In Swinehart v. State, (1978) Ind. App., 372 N.E.2d 1244, the defendant was convicted of three offenses, second degree burglary, auto banditry, and safe burglary, and was sentenced on each conviction. Although the defendant did not raise the matter as an issue on appeal, this court noticed that, because all three charges arose from a single transaction, the second degree burglary and automobile banditry merged into the safe burglary, which was the offense which carried the greatest penalty. Stating that the imposition of an erroneous sentence is fundamental error, the court remanded the cause to the trial court with orders to vacate the judgments and sentences for second degree burglary and automobile banditry and to correct the commitment order accordingly.

The reasonable doubt standard is constitutionally mandated. In the case of In re Winship, (1970) 397 U.S. 358, 364, 90 S. Ct. 1068, 25 L. Ed. 2d 368 the Supreme Court of the United States said, "Lest there remain any doubt about the constitutional stature of the reasonable-doubt standard, we explicitly hold that the Due Process Clause protects the accused against conviction except upon proof beyond a reasonable doubt of every fact necessary to constitute the crime with which he is charged."

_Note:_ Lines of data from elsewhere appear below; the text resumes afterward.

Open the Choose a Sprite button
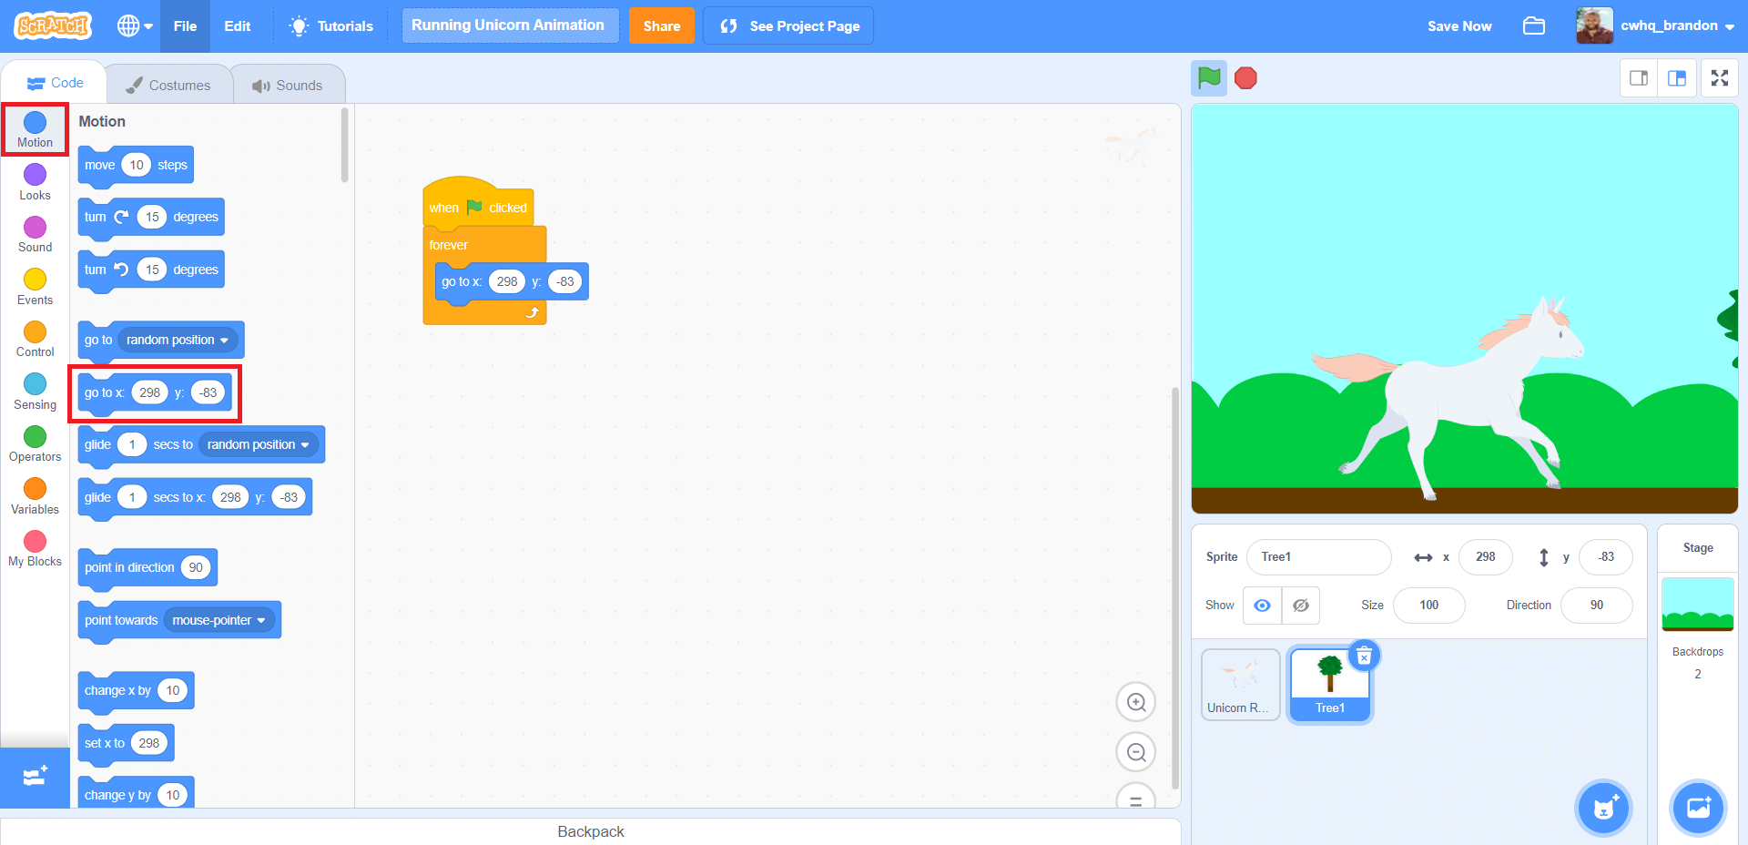Image resolution: width=1748 pixels, height=845 pixels. point(1603,807)
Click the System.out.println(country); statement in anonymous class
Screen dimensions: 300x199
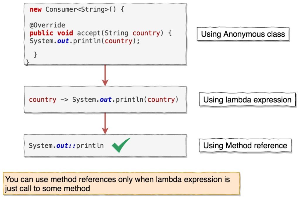tap(85, 41)
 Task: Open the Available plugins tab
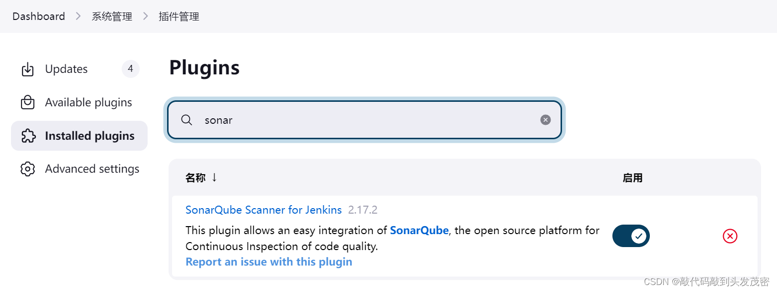pyautogui.click(x=88, y=103)
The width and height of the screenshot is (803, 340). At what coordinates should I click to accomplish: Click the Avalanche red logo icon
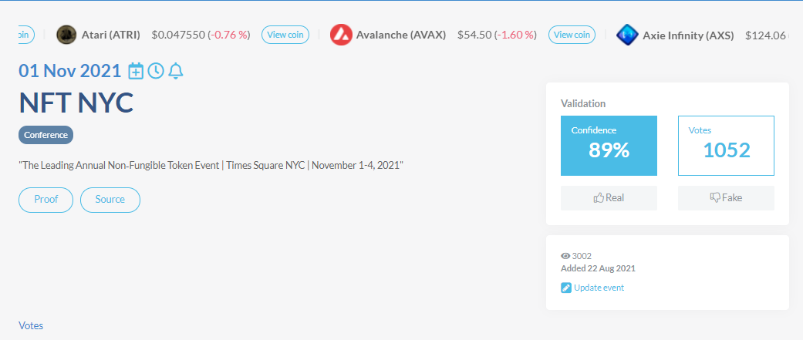(x=341, y=35)
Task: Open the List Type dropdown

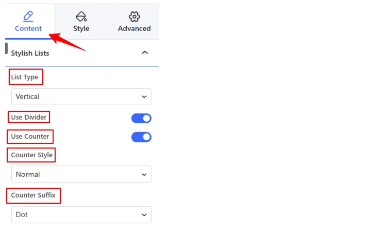Action: coord(81,96)
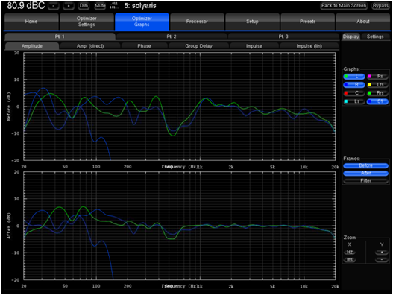Show the Filter frame
Viewport: 393px width, 295px height.
click(x=365, y=180)
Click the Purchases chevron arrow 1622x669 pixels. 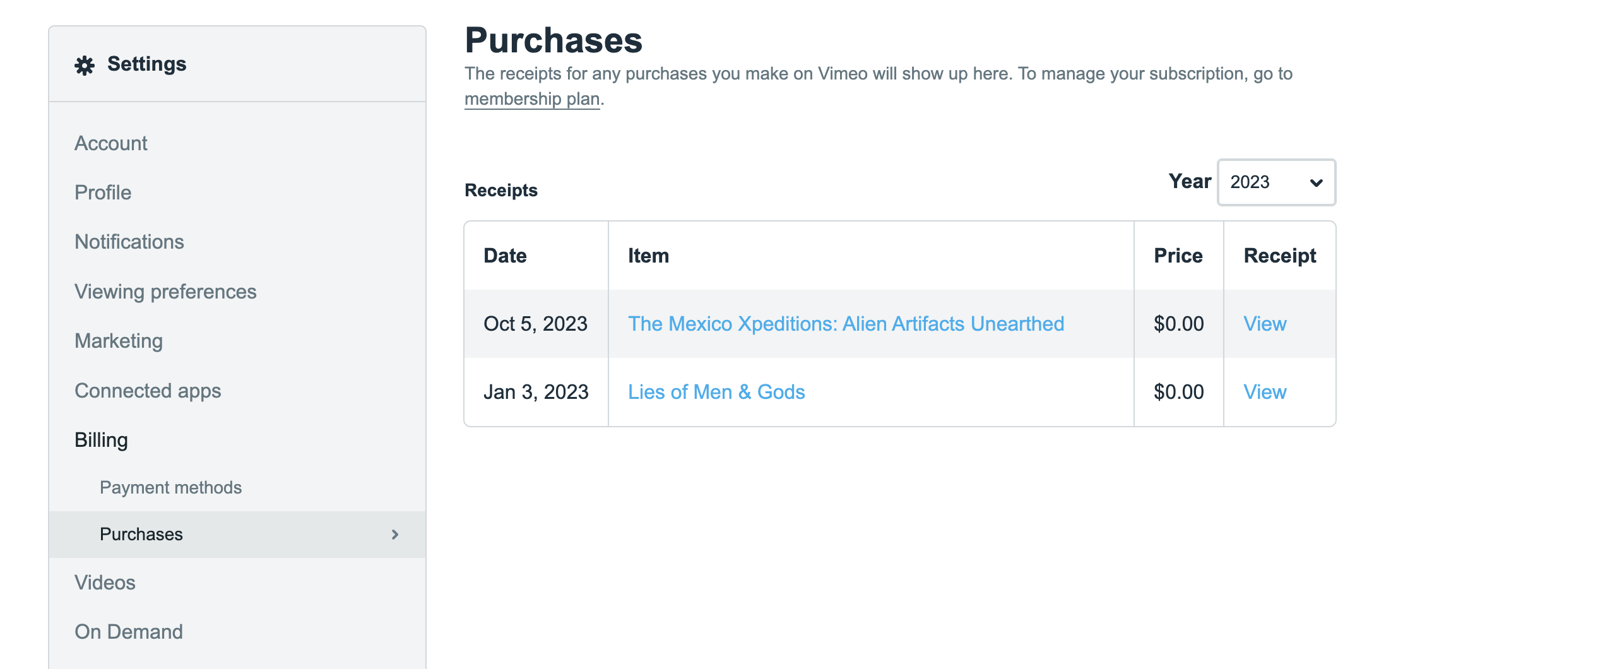pos(395,535)
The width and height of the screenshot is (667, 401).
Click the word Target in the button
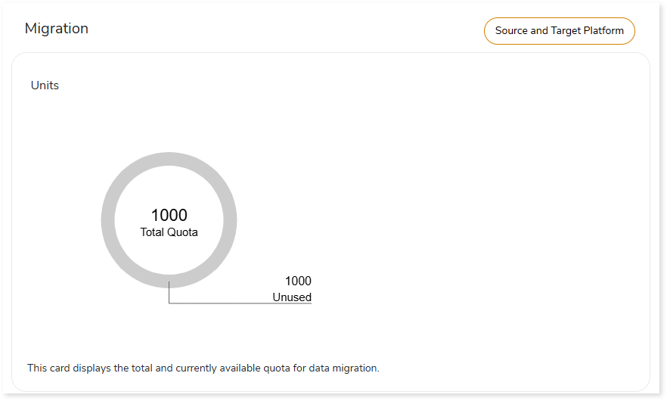point(566,31)
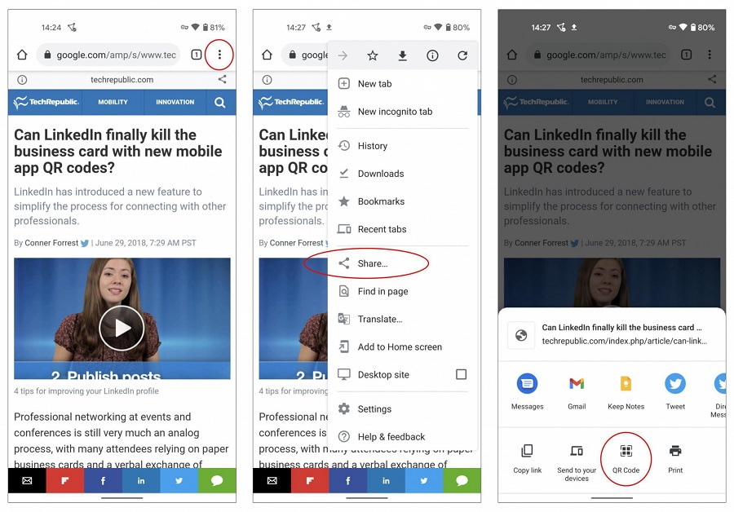Click the Conner Forrest author link in first phone
734x512 pixels.
pos(51,243)
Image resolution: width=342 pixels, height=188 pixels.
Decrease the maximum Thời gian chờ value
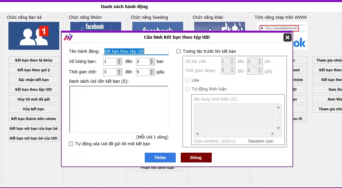pyautogui.click(x=152, y=74)
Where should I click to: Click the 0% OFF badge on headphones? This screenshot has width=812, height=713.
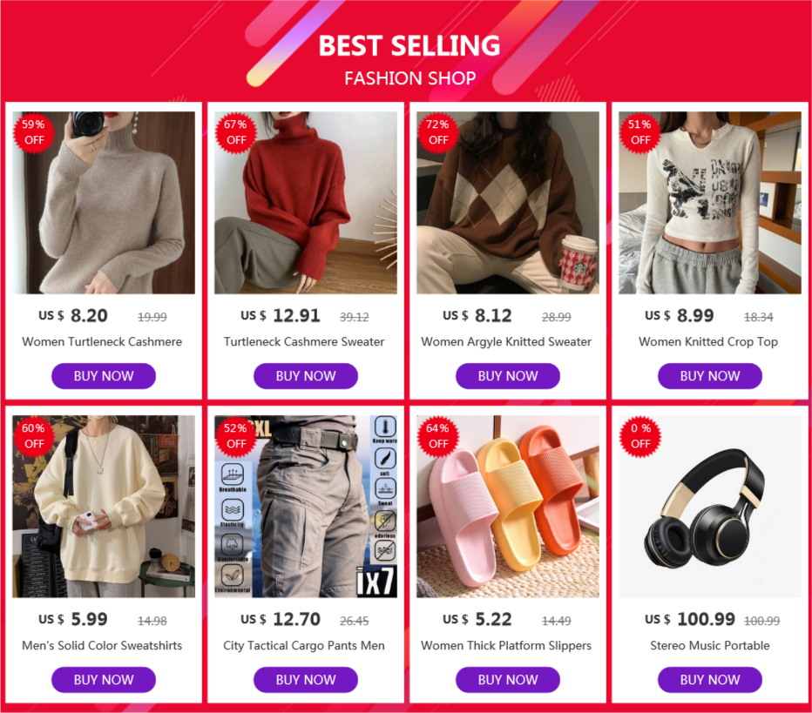640,436
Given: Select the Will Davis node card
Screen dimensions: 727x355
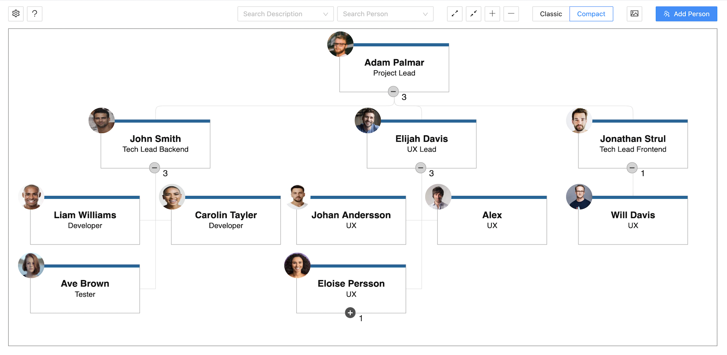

Although not every violation of a constitutional right necessarily gives rise to a *208 fundamental error, Warriner v. State, the significance of the error in the case at bar is readily apparent. A conviction based upon facts which fail to touch a material element of the offense charged clearly rendered any other efforts to provide Meredith with a fair trial meaningless. Winston v. State. Further, this kind of error is one which, particularly in a bench trial, involves an affirmative duty of the trial court as trier of fact. Id. Surely, if a conviction of a non-existent crime, Moon; Young, and if conviction and sentencing for merged offenses constitute fundamental error, then conviction of an offense where evidence and reasonable inferences of a material element of the offense are totally lacking must be in the same category. Meredith has been denied fundamental due process of law. Warriner v. State.

Inasmuch as this fundamental error is apparent on the face of the record, we are compelled to reverse Meredith's convictions sua sponte, although the issues he raises on appeal do not involve this error. Moon; Young; Swinehart. Accordingly, we remand the five causes of action to the trial court with orders to vacate the convictions, fines, and imposition of costs.

Reversed and remanded.

ROBERTSON, J., and SHIELDS, J. (by designation), concur.


[1] "Sec. 31. No person, as defined in this act, shall operate any motor vehicle over the highways within the borders of this state for hire, unless such operations are specifically exempt under provisions of this act, without first having obtained appropriate operating authority from the commission so to do, and having otherwise complied with all other applicable provisions of this act."

[2] The state did not stipulate the truthfulness of the facts which Meredith alleged, but the deputy prosecutor stated that the state had no evidence to controvert the facts which Meredith alleged his evidence would show.

[3] Repealed and replaced by Indiana Code Section 34-4-32-4(c) (1981), effective September 1, 1981.

[4] Effective September 1, 1981, the state in a proceeding to enforce a statute defining an infraction need only prove by a preponderance of the evidence the commission of the infraction. Ind. Code § 34-4-32-1(d) (1981).